Published:29 May 2018Publication History

ABSTRACT

We show attacks on five data-independent memory-hard functions (iMHF) that were submitted to the password hashing competition (PHC). Informally, an MHF is a function which cannot be evaluated on dedicated hardware, like ASICs, at significantly lower hardware and/or energy cost than evaluating a single instance on a standard single-core architecture. Data-independent means the memory access pattern of the function is independent of the input; this makes iMHFs harder to construct than data-dependent ones, but the latter can be attacked by various side-channel attacks.

Following [Alwen-Blocki'16], we capture the evaluation of an iMHF as a directed acyclic graph (DAG). The cumulative parallel pebbling complexity of this DAG is a measure for the hardware cost of evaluating the iMHF on an ASIC. Ideally, one would like the complexity of a DAG underlying an iMHF to be as close to quadratic in the number of nodes of the graph as possible.

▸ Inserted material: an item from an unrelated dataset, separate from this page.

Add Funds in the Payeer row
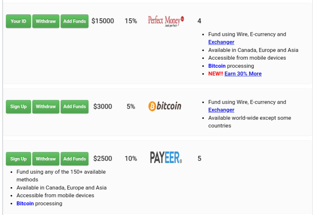Viewport: 313px width, 215px height. [74, 159]
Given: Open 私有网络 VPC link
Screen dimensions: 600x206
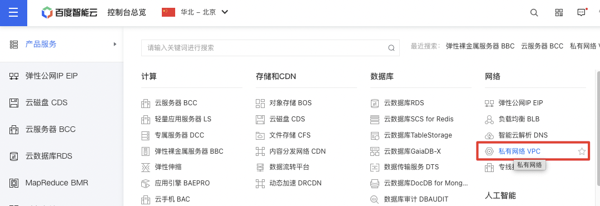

Instead, we show that (the DAGs underlying) the following iMHFs are far from this bound: Rig.v2, TwoCats and Gambit each having an exponent no more than 1.75. Moreover, we show that the complexity of the iMHF modes of the PHC finalists Pomelo and Lyra2 have exponents at most 1.83 and 1.67 respectively. To show this we investigate a combinatorial property of each underlying DAG (called its depth-robustness. By establishing upper bounds on this property we are then able to apply the general technique of [Alwen-Block'16] for analyzing the hardware costs of an iMHF.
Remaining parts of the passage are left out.